**Page:**
Phyllostachys atrovaginata – ‘Incense’

Phyllostachys atrovaginata ‘Incense’ -  A medium tall, light green bamboo (to 25 ft), with unusually thick canes, to 3 inches, and a subtle smell of sandalwood.  Its profuse branches have an interesting horizontal habit. The canes, besides being very large in diameter for their height, are extremely upright, making this variety useful in narrow applications.  In addition, Incense is adapted to growing in very wet conditions, with air canals in its roots. Try this one in wetlands or a water garden.  Incense thrives equally well under dryer conditions.  Edible sweet shoots.

Evergreen to –5 F (-21 C)   Full sun




Phyllostachys aurea ‘Golden’

Phyllostachys aurea  ‘Golden’ -  A mainstay of the landscaping industry, and for good reason. An excellent choice for a brilliant, light green hedge 15 to 18 ft in height, Goldenis both vigorous and slow to spread. Its stout 1.5-inch canes are very upright and tough with a multitude of densely leafed branches. It is easily identified by the compressed internodes of the lower portion of the canes. This charming characteristic makes for a perfect handle, and provides for a profusion of low branches, making a dense hedge right down to grade even when the plant is kept quite narrow Golden earns its name by the way in which it appears to glow with an inner golden light bursting from within its light green exterior.  In the dead of winter it warms the garden, and cheers the soul. Once established, Golden is able to tolerate much colder and dryer conditions than the hardiness numbers would indicate. It is widely grown in both Spokane and Boise. Edible sweet shoots.

[Raw records]

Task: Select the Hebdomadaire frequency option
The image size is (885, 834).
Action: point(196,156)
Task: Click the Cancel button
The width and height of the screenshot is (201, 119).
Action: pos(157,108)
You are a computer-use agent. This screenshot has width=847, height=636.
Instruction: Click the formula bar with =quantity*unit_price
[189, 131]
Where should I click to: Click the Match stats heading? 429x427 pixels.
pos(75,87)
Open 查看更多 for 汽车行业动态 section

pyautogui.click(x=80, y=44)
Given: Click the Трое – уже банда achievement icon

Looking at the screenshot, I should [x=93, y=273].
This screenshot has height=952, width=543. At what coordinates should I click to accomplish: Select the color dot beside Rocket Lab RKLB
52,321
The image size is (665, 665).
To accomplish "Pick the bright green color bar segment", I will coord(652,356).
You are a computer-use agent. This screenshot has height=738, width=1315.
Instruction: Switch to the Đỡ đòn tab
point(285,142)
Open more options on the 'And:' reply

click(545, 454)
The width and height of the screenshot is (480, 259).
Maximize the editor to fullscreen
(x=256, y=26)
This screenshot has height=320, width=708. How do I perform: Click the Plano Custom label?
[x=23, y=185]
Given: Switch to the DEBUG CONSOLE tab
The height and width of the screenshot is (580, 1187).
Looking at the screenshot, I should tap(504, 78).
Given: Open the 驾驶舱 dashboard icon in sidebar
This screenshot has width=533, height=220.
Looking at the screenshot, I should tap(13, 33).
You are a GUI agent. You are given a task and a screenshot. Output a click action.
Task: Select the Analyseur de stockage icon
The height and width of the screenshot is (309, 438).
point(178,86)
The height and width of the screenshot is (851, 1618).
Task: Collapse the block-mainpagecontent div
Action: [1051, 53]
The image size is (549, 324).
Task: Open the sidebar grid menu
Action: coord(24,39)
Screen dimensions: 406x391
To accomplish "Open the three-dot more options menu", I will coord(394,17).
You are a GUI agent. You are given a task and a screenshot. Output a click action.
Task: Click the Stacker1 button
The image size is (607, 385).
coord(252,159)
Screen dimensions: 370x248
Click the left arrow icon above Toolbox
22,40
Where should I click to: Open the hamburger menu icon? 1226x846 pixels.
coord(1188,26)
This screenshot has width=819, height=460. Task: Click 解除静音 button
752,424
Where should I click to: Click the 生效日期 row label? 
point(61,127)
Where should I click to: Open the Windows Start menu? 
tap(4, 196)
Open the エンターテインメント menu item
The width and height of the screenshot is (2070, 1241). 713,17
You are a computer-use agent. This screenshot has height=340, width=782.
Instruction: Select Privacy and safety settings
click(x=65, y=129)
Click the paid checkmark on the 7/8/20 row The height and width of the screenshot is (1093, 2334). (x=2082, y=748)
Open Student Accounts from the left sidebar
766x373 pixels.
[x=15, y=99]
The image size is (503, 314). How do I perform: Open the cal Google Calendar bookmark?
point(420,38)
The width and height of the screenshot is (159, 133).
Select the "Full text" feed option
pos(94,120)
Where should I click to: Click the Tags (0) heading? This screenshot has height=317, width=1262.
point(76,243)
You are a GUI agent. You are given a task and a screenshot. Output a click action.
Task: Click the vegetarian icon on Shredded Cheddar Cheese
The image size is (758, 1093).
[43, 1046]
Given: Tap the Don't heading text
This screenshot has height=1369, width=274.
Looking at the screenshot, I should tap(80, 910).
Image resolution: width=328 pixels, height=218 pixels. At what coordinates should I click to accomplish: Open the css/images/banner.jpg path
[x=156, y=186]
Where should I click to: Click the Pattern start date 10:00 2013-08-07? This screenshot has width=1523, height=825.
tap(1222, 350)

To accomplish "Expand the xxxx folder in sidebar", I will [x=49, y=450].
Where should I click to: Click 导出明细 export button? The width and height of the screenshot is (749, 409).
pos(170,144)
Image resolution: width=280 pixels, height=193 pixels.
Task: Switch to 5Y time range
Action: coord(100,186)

**To-do list:**
(a) In the bamboo descriptions, which two cities is Golden said to be widely grown in?
(b) List every height or cane-diameter measurement given in the bamboo descriptions, noting which variety each belongs to.
(c) Extend the bamboo descriptions onward from their final sentence.

**Answers per task:**
(a) Spokane and Boise.

(b)
- Incense: height to 25 ft
- Incense: canes to 3 inches
- Golden: hedge 15 to 18 ft in height
- Golden: 1.5-inch canes

(c)
Evergreen to 0 degrees F (-18 C).  Full sun.



Phyllostachys aurea ‘Holochrysa’

Phyllostachys aurea ‘Holochrysa’ -   This cultivar of  P. aurea is even more golden than its parent stock. The canes start out green but soon turn pure gold and eventually golden orange.  The leaves remain a vibrant light green. The wide color differences make for a very splendid ornamental. Equally vigorous but less invasive, Holochrysa makes an excellent choice for a narrow hedge 15 to 18 ft high. Otherwise very similar to P. aurea.  

Hardy (evergreen) to 0 degrees F (-18 C).  Full sun.



Phyllostachys aurea ‘Koi’

Phyllostachys aurea ‘Koi’  -   This cultivar of  P. aurea is distinguished by a broad green stripe in the groove of the cane. If possible, Koi is even more vigorous than its parent, especially when young or in a pot.  Our 5 gal pots of Koi are typically fuller and stouter than Golden. Koi is an excellent choice for retail sales. Edible sweet shoots. Otherwise similar to P. aurea.

Evergreen to 0 degrees F (-18 C).  Full sun.




Phyllostachys aureosulcata ‘Yellow Groove’

Phyllostachys aureosulcata ‘Yellow Groove’ -  A beautiful large, dark green ornamental  bamboo with a  vivid yellow stripe filling the sulcis (groove) on the culms. In addition, Yellow Groove bamboo has a spectacular zig-zag habit. Many of its canes will angle back and forth up to 45 degrees at the nodes before straightening out and continuing on up.  After three or four years, dense masses of leaves bend over the tops of this 30 ft plant creating a fountain of greenery. Sweet shoots. Yellow Groove is extremely hardy and is at home anywhere in the NW and throughout British Columbia. 

Evergreen to –15 F (-26 C) Likes full sun.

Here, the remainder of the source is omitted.